◆ **PROMPT**
Every line from the one containing "The height and width of the screenshot is (108, 156)." to the one containing "Click the 469.58 total for Arya" in the records below, both included, must be set down exactly, and no other line.

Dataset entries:
***
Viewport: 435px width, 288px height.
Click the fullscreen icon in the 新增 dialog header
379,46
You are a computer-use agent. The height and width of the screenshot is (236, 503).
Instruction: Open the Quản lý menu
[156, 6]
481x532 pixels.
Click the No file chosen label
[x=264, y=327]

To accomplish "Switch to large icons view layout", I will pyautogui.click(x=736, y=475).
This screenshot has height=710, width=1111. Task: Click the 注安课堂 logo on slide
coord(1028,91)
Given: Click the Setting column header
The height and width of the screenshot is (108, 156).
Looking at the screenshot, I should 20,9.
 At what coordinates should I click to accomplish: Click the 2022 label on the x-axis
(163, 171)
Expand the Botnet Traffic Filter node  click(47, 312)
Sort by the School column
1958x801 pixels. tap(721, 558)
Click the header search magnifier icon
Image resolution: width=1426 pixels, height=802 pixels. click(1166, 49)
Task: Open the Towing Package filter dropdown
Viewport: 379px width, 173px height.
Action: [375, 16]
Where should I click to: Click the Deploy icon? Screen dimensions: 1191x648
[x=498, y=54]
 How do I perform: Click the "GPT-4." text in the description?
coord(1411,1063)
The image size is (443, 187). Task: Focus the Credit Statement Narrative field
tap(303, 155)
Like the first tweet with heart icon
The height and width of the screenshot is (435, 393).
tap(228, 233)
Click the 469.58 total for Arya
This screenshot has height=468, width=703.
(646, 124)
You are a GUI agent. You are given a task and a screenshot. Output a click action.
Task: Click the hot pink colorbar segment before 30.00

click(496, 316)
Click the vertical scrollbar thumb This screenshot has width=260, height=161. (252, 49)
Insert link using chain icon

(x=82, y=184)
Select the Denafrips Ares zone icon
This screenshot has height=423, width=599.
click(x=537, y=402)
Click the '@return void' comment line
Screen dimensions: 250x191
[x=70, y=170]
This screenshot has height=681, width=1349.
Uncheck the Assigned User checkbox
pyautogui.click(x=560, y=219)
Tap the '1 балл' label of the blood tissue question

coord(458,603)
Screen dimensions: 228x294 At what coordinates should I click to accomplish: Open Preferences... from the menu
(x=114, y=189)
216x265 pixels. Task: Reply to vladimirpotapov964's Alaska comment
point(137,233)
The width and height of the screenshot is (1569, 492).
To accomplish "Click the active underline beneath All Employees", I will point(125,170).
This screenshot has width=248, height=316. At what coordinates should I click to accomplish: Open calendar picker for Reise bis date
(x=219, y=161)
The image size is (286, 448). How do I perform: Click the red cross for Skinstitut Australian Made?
***
◆ **OUTPUT FOR THIS TASK**
The height and width of the screenshot is (108, 156).
Looking at the screenshot, I should 20,9.
 At what coordinates should I click to accomplish: Click the 2022 label on the x-axis
(163, 171)
Expand the Botnet Traffic Filter node  click(47, 312)
Sort by the School column
1958x801 pixels. tap(721, 558)
Click the header search magnifier icon
Image resolution: width=1426 pixels, height=802 pixels. click(1166, 49)
Task: Open the Towing Package filter dropdown
Viewport: 379px width, 173px height.
Action: [375, 16]
Where should I click to: Click the Deploy icon? Screen dimensions: 1191x648
[x=498, y=54]
 How do I perform: Click the "GPT-4." text in the description?
coord(1411,1063)
The image size is (443, 187). Task: Focus the Credit Statement Narrative field
tap(303, 155)
Like the first tweet with heart icon
The height and width of the screenshot is (435, 393).
tap(228, 233)
Click the 469.58 total for Arya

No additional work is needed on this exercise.